▶ ASSIGNED TASK:
Would you print out every entry exactly as given?

▶ INFORMATION SUPPLIED:
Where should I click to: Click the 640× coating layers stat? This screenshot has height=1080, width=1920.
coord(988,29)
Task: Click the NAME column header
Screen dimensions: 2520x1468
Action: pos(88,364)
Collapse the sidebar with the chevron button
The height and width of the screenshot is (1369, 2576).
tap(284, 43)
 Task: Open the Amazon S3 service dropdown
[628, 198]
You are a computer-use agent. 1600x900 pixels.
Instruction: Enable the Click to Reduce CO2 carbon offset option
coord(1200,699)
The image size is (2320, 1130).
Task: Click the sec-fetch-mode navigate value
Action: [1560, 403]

▶ EXPECTED OUTPUT:
Where should I click to: Click the 640× coating layers stat? This screenshot has height=1080, width=1920.
coord(988,29)
Task: Click the NAME column header
Screen dimensions: 2520x1468
Action: pos(88,364)
Collapse the sidebar with the chevron button
The height and width of the screenshot is (1369, 2576).
tap(284, 43)
 Task: Open the Amazon S3 service dropdown
[628, 198]
You are a computer-use agent. 1600x900 pixels.
Instruction: Enable the Click to Reduce CO2 carbon offset option
coord(1200,699)
The image size is (2320, 1130).
Task: Click the sec-fetch-mode navigate value
Action: [1560, 403]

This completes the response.